#### What to produce
Return the records word for word. Any pictures in them are not part of the copy.

Stored items:
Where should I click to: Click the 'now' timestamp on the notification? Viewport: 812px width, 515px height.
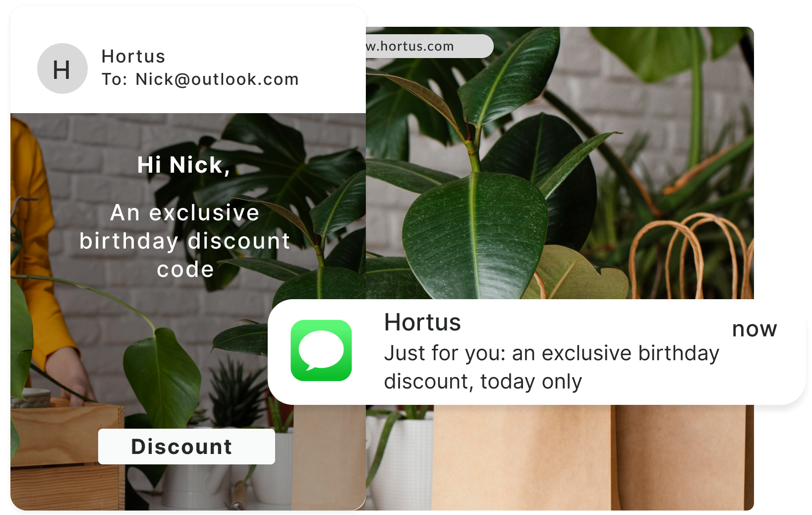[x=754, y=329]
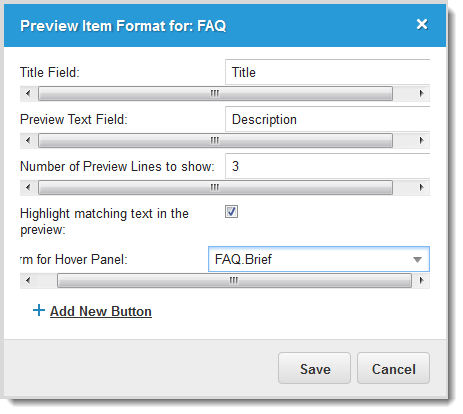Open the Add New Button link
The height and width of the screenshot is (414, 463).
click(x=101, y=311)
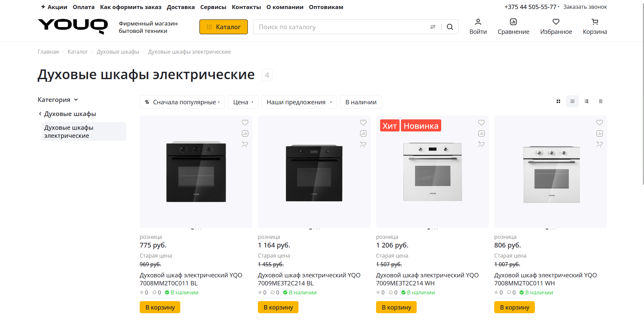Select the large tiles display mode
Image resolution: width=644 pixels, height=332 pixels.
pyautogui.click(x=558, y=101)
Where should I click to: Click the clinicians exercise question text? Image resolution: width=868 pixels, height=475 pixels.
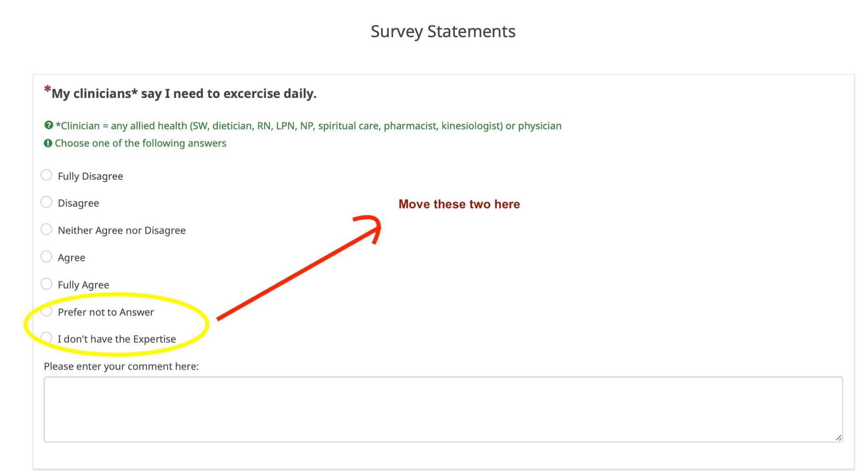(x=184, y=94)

#### Written solution
Where should I click to: Click the 'now' timestamp on the notification? Viewport: 812px width, 515px height.
[x=754, y=329]
Open the Add New Button link
The height and width of the screenshot is (414, 463).
click(x=101, y=311)
Select the large tiles display mode
Image resolution: width=644 pixels, height=332 pixels.
pyautogui.click(x=558, y=101)
Where should I click to: Click the clinicians exercise question text? Image resolution: width=868 pixels, height=475 pixels.
(x=184, y=94)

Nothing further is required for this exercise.